Whole Home Assistant + OS periodically becomes irresponsive

basnijholt · June 1, 2020, 6:17pm

I have HA OS running on a NUC on Proxmox.

Very frequently (about every few hours) my systems locks up. HA becomes irresponsive, see e.g., my CPU sensor in Grafana:

Here I see that at some point HA stops registering the sensor and then after about ~15 minutes, it starts again, usually coming down from a high CPU usage. This makes me think that there is some process (maybe an add-on) that spirals out of control and then recovers. While HA is responsive, ssh also becomes irresponsive, so I cannot look at top for example.

I have no (simple) idea of how to debug this because the log files (both supervisor and core) show nothing of relevance. Does anyone have any suggestions?

Version info:
Supervisor 225
System HassOS 4.8
HA 0.110.4
My configuration files https://github.com/basnijholt/home-assistant-config/

salonluden · June 1, 2020, 6:27pm

I have been having the same problem as well. Granted, I am running off a RPi 3B+, but it didn’t happen until I updated to 0.110. I hope this gets fixed soon.

basnijholt · June 1, 2020, 6:46pm

Ah, good to hear that it’s not just me.

I am not entirely sure whether this happened for me since 0.110 though. I have been having issues for a few weeks and recently moved from Ubuntu to a Proxmox setup because of the (reverted!) deprecation announcement. So I am not sure whether it’s because of that or some HA bug.

balloob · June 1, 2020, 10:12pm

Home Assistant is built around an event loop. This means that there is always only a single task running at the core of the system. When a task needs to do I/O, they schedule an I/O task and suspend themselves until the I/O is done.

I don’t know if it is the cause here, but one reason for Home Assistant not acting for several seconds is if an incorrectly coded integration is doing I/O inside the task, instead of scheduling an I/O task. Now the whole event loop blocks and no other tasks are processed until the I/O is done.

Exercises to complete:
1/ From the Home Assistant thread, reproduce the passage between "salonluden · June" and "not just me.", inclusive.
2/ Answer these from the Home Assistant thread:
(a) What device does salonluden run Home Assistant on?
(b) After how long does Home Assistant start registering the CPU sensor again?
(c) What does balloob say Home Assistant is built around?

Data listing:

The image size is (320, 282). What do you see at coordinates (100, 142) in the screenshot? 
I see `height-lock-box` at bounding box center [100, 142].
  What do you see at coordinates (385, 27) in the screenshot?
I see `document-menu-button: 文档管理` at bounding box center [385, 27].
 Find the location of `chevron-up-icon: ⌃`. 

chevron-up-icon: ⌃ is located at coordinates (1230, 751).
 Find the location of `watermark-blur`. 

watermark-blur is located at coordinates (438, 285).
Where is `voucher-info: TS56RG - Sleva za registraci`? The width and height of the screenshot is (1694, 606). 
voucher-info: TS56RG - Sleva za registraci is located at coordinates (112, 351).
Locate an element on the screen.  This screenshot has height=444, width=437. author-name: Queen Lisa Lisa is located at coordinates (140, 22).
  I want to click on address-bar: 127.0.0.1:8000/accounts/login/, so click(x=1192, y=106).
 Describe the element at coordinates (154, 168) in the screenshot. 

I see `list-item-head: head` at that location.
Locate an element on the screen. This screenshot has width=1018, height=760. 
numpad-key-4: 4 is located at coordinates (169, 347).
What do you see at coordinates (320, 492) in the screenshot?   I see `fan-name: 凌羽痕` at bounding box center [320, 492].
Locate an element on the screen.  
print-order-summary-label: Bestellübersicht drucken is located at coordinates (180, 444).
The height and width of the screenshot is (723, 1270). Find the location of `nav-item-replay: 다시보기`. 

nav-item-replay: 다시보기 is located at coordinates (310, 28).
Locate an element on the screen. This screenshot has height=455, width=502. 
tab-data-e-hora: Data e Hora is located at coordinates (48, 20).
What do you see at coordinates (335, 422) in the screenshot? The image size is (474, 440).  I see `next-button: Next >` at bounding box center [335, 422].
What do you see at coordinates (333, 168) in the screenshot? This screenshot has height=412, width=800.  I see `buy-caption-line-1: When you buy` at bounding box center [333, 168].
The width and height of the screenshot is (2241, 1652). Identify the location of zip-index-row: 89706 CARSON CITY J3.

Task answers:
1/
salonluden · June 1, 2020, 6:27pm

I have been having the same problem as well. Granted, I am running off a RPi 3B+, but it didn’t happen until I updated to 0.110. I hope this gets fixed soon.

basnijholt · June 1, 2020, 6:46pm

Ah, good to hear that it’s not just me.

2/
(a) An RPi 3B+.
(b) After about 15 minutes.
(c) An event loop.